### What to work on
The line with "Given: Click the name Archana" through the last line of the entries: give these again exactly, and only these, without any pictures.

*** Opening Data provided ***

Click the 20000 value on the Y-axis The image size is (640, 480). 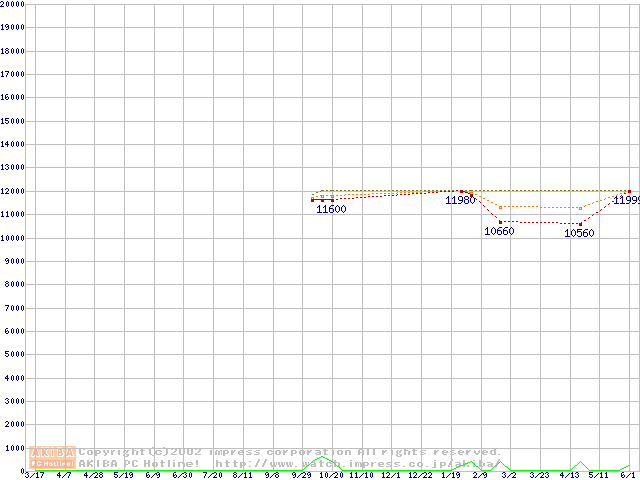pos(13,4)
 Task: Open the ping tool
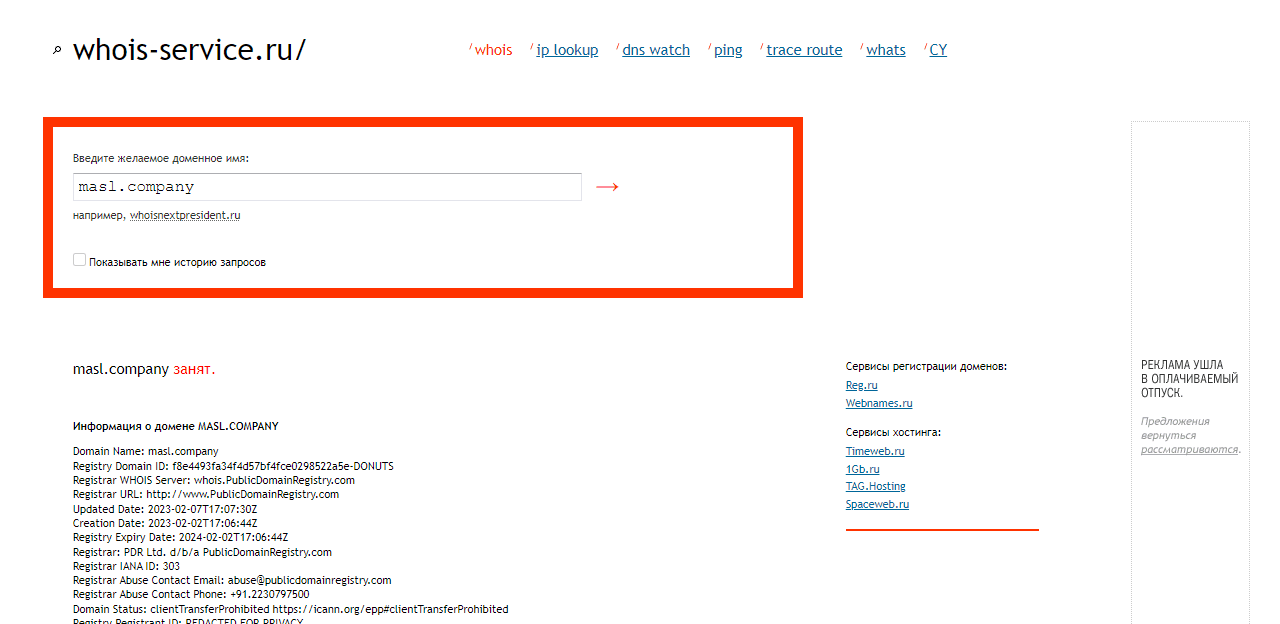[728, 50]
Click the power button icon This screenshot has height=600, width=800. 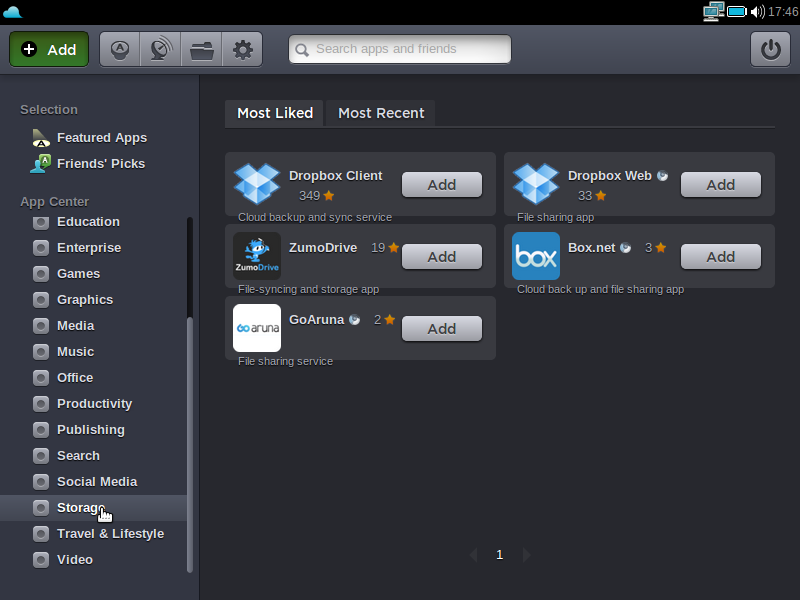pos(770,49)
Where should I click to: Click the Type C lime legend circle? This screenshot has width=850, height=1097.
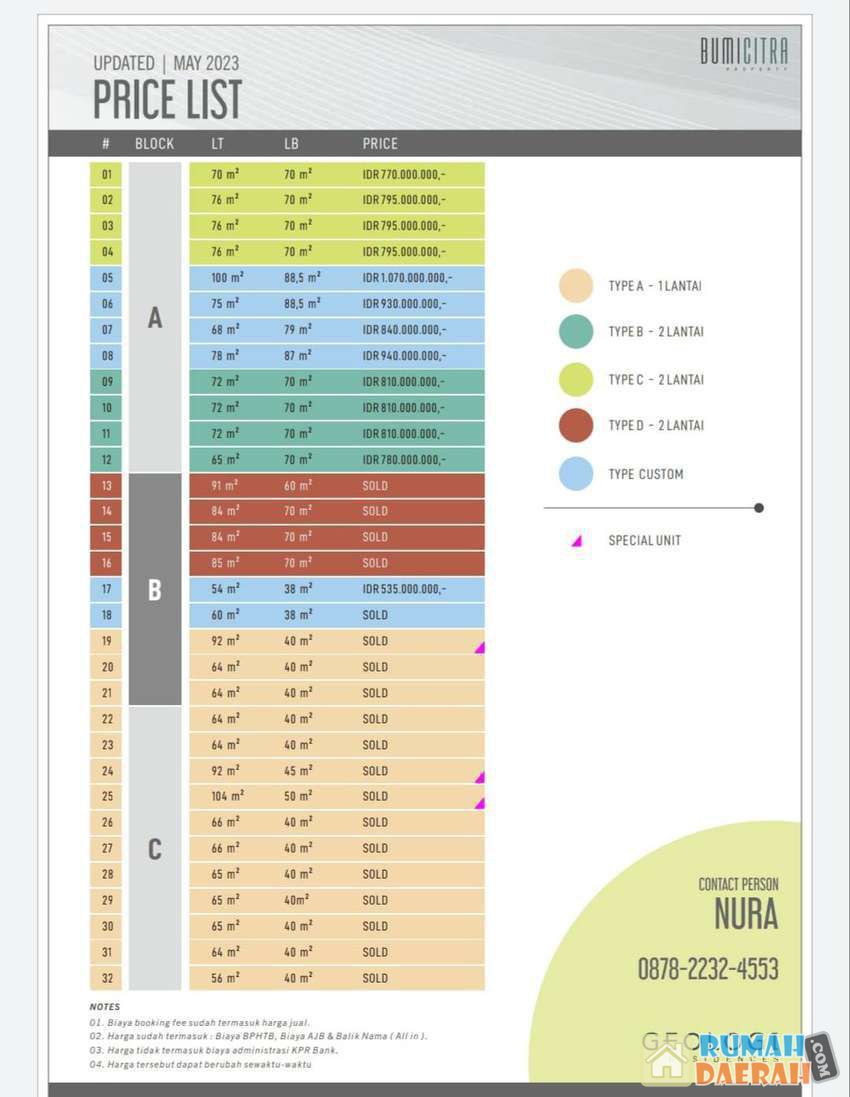click(x=576, y=379)
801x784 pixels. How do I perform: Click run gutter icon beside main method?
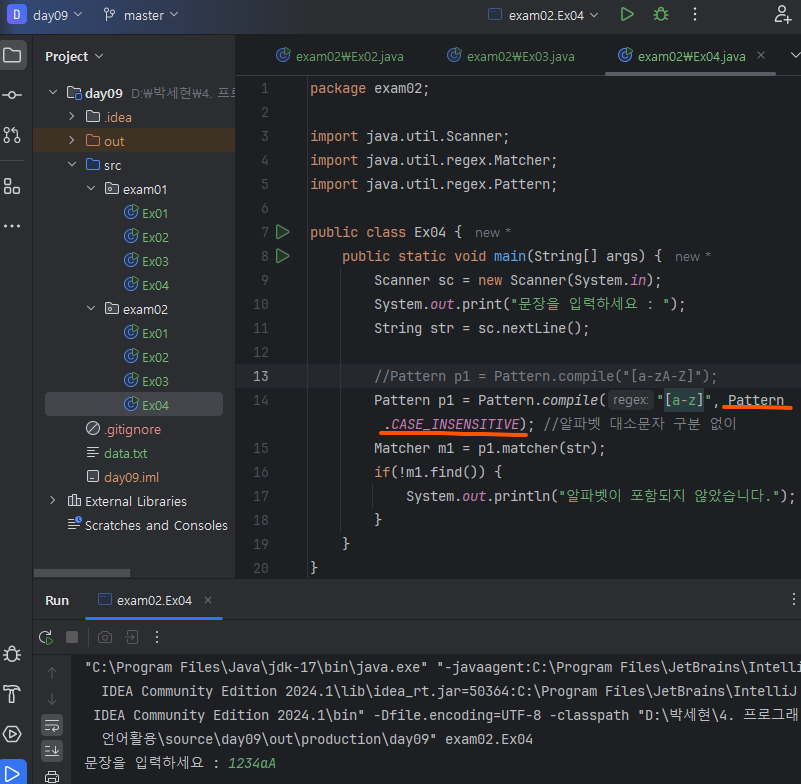click(282, 256)
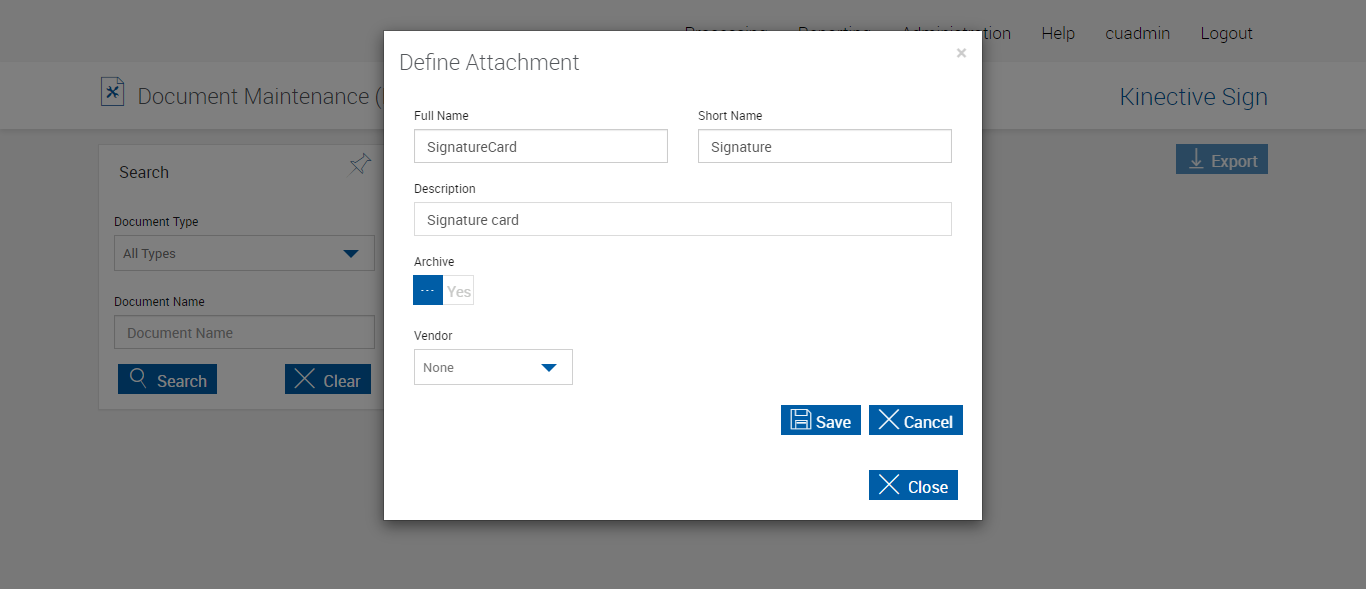Click the Save button with floppy icon
Screen dimensions: 1366x589
coord(820,421)
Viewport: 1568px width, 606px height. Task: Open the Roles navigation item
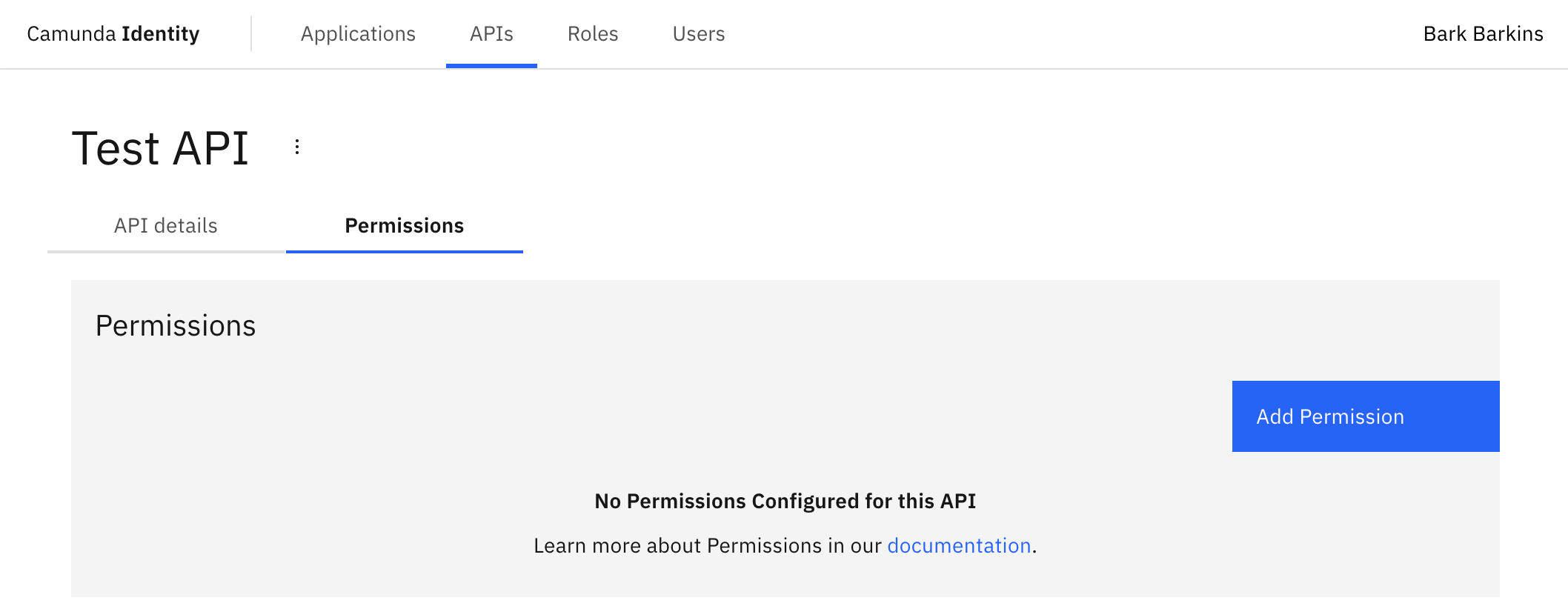tap(592, 34)
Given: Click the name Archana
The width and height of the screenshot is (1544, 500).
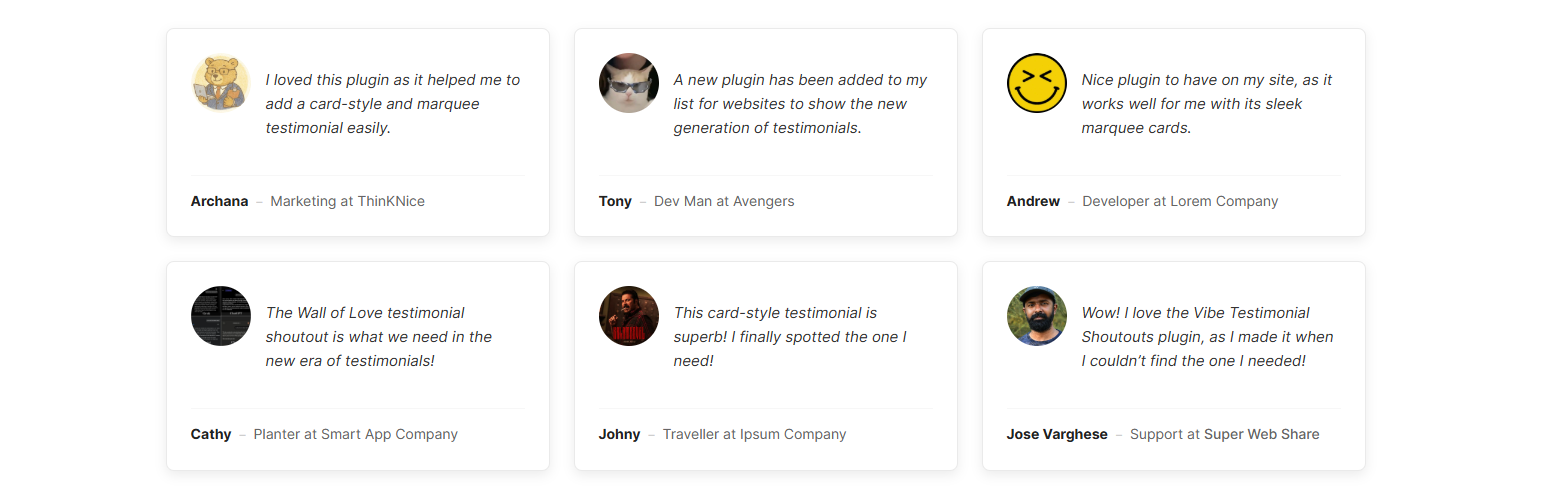Looking at the screenshot, I should click(219, 201).

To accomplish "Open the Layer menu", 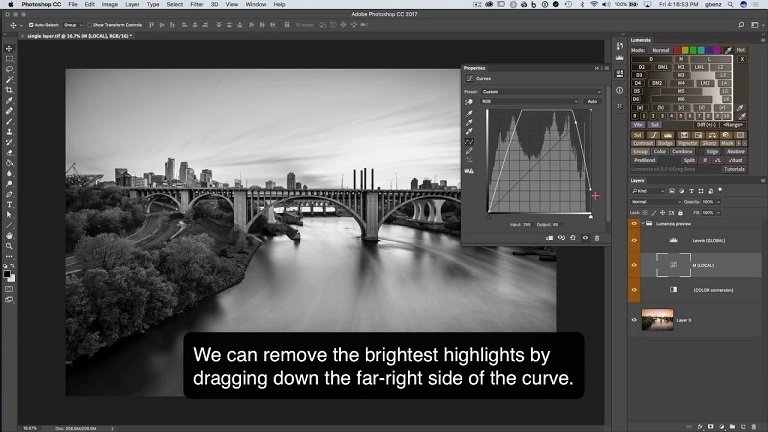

*** Closing Data provided ***

### Solution to this exercise
Given: Click the name Archana
The width and height of the screenshot is (1544, 500).
Looking at the screenshot, I should click(219, 201).

To accomplish "Open the Layer menu", 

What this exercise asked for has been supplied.